• Excerpted data
_ _ _ _
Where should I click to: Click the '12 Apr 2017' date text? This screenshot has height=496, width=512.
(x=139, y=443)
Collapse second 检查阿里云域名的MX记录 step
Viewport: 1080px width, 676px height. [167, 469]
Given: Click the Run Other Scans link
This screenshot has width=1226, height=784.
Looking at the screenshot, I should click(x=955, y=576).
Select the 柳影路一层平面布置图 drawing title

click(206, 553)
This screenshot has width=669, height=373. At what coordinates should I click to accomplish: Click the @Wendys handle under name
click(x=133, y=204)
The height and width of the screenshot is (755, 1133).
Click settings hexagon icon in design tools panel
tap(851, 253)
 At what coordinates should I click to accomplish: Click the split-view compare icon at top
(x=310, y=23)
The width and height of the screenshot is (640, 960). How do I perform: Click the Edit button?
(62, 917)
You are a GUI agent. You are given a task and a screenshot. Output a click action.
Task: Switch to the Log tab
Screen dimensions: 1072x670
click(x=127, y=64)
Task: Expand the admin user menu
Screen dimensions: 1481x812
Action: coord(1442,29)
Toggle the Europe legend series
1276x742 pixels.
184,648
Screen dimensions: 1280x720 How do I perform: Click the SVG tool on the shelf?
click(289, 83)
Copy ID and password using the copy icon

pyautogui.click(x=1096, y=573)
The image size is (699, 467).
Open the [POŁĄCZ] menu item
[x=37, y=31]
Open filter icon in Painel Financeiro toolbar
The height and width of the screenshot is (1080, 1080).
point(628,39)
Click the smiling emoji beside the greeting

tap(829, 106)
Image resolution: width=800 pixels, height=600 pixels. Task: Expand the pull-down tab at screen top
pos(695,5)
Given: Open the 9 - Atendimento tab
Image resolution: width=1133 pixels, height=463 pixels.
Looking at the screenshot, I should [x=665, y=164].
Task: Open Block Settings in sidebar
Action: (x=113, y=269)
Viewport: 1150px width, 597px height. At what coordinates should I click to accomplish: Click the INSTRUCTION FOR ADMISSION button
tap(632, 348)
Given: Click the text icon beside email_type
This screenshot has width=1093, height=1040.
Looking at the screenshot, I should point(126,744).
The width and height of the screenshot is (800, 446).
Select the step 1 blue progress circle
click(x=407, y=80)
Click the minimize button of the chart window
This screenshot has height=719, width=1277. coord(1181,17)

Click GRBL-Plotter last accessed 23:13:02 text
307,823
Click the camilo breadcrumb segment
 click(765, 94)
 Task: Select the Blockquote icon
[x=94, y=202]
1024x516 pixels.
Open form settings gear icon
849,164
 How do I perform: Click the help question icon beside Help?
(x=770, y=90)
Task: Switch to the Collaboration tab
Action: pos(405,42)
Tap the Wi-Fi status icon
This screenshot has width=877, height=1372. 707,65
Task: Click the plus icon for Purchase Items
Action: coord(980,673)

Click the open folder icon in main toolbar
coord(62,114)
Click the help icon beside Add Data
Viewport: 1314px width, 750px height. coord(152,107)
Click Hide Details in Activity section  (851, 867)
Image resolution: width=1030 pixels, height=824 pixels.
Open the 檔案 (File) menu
_ _ _ _
• Aim of the exercise
Everything from the line that contains "Click the open folder icon in main toolbar" to the last line of the entries above should be repeated word for word, both lines included, with no other output.

• Output for this task
Click the open folder icon in main toolbar
coord(62,114)
Click the help icon beside Add Data
Viewport: 1314px width, 750px height. coord(152,107)
Click Hide Details in Activity section  (851, 867)
Image resolution: width=1030 pixels, height=824 pixels.
Open the 檔案 (File) menu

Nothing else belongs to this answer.